Exercise material
· · · · ·

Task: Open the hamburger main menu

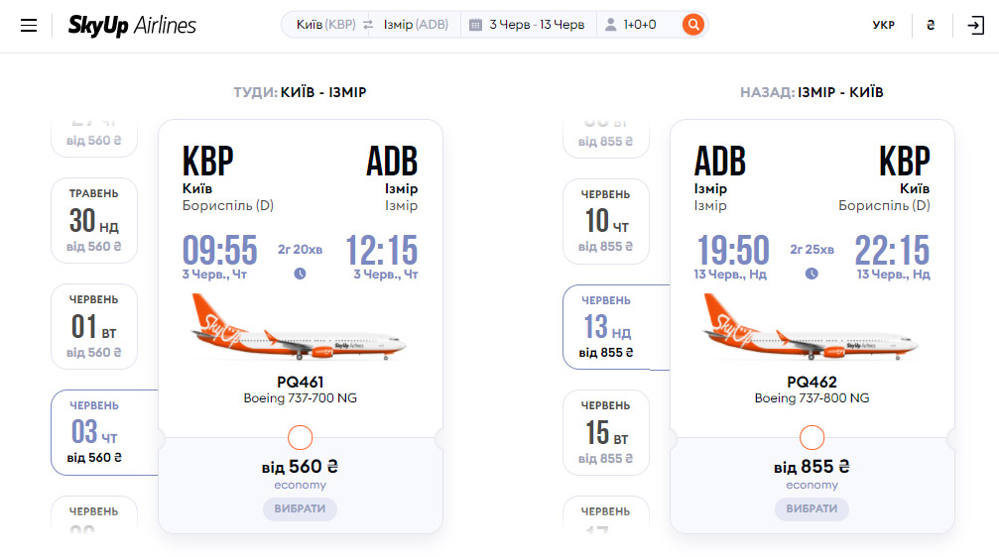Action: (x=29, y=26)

· · · · ·

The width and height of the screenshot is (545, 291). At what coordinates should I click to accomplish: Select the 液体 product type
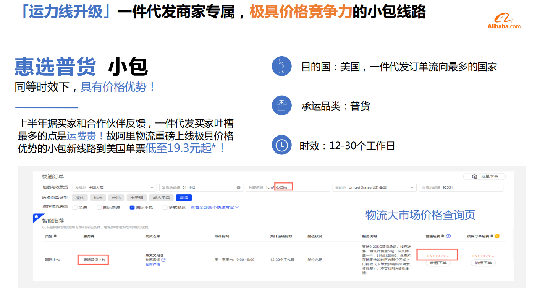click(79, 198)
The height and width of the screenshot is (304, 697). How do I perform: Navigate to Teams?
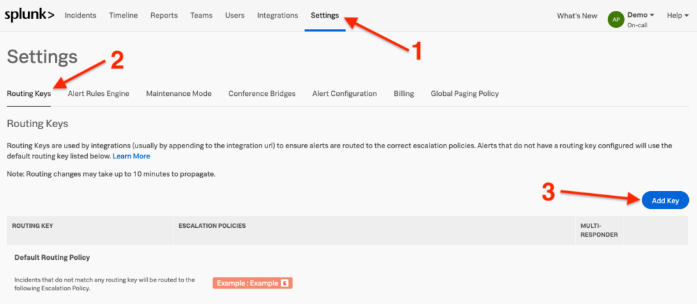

· · · · ·

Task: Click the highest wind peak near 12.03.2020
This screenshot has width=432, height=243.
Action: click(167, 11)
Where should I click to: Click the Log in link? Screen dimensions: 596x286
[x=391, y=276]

· · · · ·

Problem details
What should come back is an exact copy of the lines above from the line with "The width and" to the line with "The height and", both included, minus the pictures.

Task response
The width and height of the screenshot is (545, 291). At what coordinates should I click to accomplish: Select the 液体 product type
click(79, 198)
The height and width of the screenshot is (304, 697). How do I perform: Navigate to Teams?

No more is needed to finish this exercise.